-- DOCUMENT SEGMENT follows --
Black and Hispanic people have been particularly hard hit by Covid-19 with a disproportionate number of deaths, and public health officials have called for equity in vaccine distribution.

Ms Harris, the first black and Asian US vice president, said black small businesses were also being affected, with 40 per cent going out of business.

"It is disproportionately affecting us and if we want to get control of this virus that is harming us at a disproportionate rate, part of it is to get vaccinated," she said.

Early data suggested that black and Hispanic people received a smaller proportion of shots than their representation among healthcare workers and nursing home residents, two priority groups for Covid-19 inoculations.

Enrolment of black Americans in clinical trials was also a particular challenge.

Mistrust runs high, in part because of the nation's history of unethical practices in medical research on African Americans.

President Joe Biden's administration has announced the distribution of 25 million masks to vulnerable populations in community health centres and at food pantries and soup kitchens.

Two thirds of the people served by community health centres live in poverty, the White House said.

Sixty per cent are racial or ethnic minorities and nearly 1.4 million are homeless, the White House said.

New York Governor Andrew Cuomo on Wednesday appeared at the York College mass vaccination site with black clergy members.

Bishop Calvin Rice, of the New Jerusalem Worship Centre in the New York City borough of Queens, said he had been vaccinated without incident.

"This site is being opened specifically for our community," Mr Rice said. "Every tube that's available for vaccination, you need to come and get it.

"We've seen what our communities look like fighting Covid without the vaccine and it's painful.

"I believe the vaccine is safe. It is the best tool to protect ourselves."
-- DOCUMENT SEGMENT concluded --
-- INFORMATION GIVEN follows --
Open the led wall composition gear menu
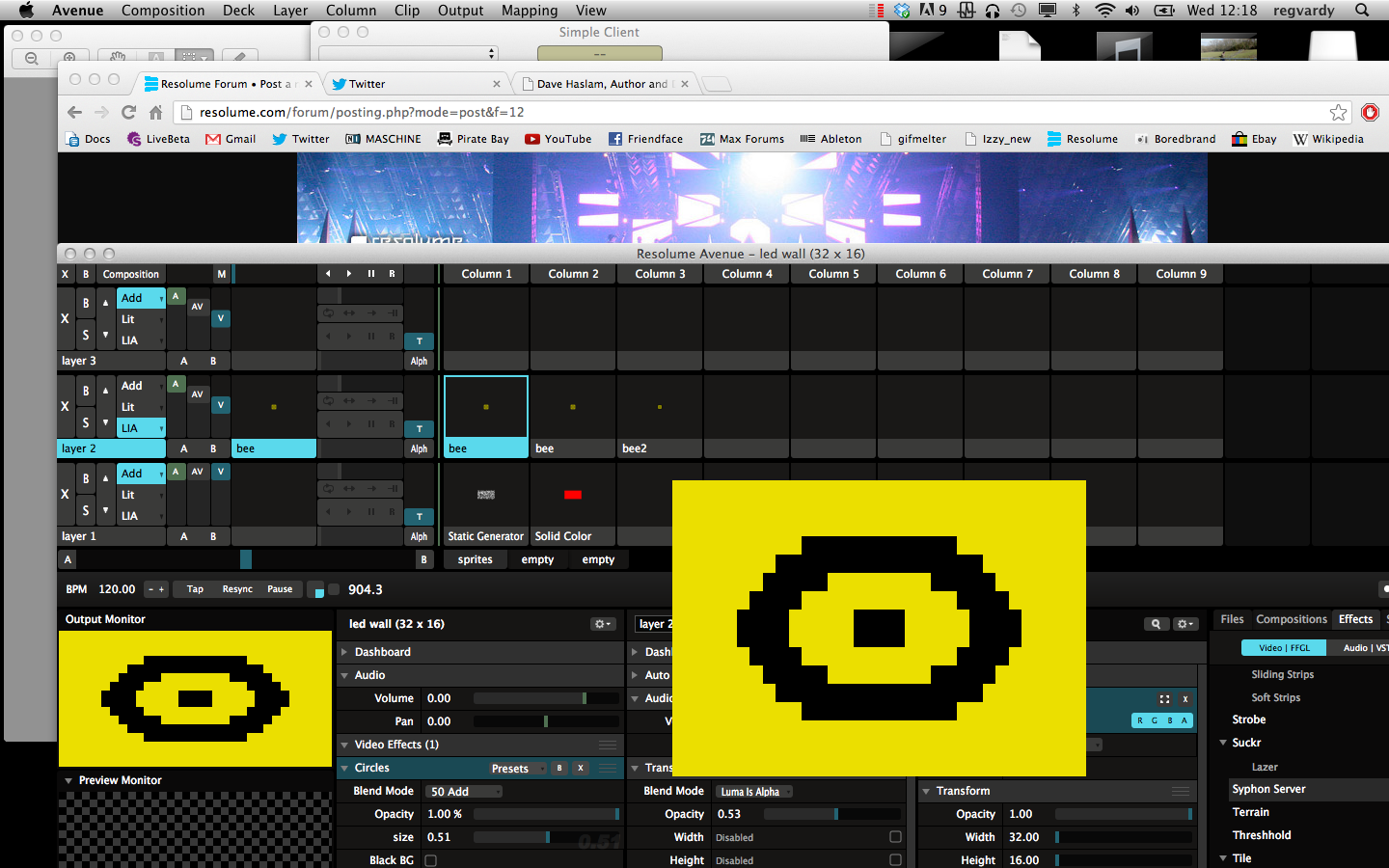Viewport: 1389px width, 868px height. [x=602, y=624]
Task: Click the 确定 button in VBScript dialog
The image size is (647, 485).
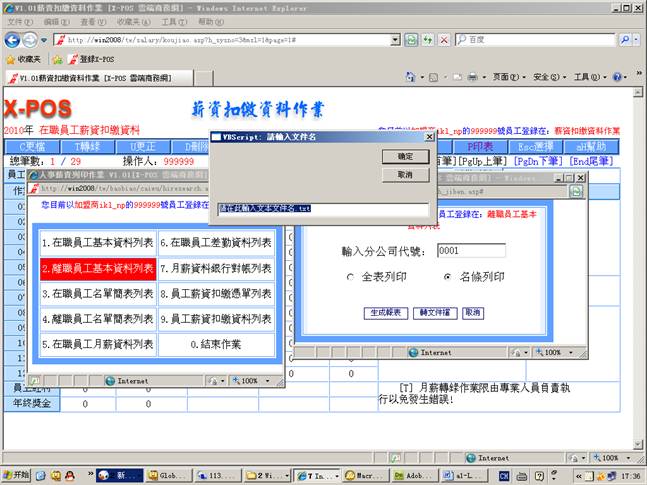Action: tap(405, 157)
-- INFORMATION GIVEN concluded --
WHAT TO DO:
Answer these from the article on Covid-19 and vaccine equity:
(a) What share of black small businesses did Ms Harris say were going out of business?
(b) How many masks did President Joe Biden's administration announce it would distribute?
(c) Where did New York Governor Andrew Cuomo appear on Wednesday with black clergy members?

OUTPUT OF THE TASK:
(a) 40 percent
(b) 25 million
(c) At the York College mass vaccination site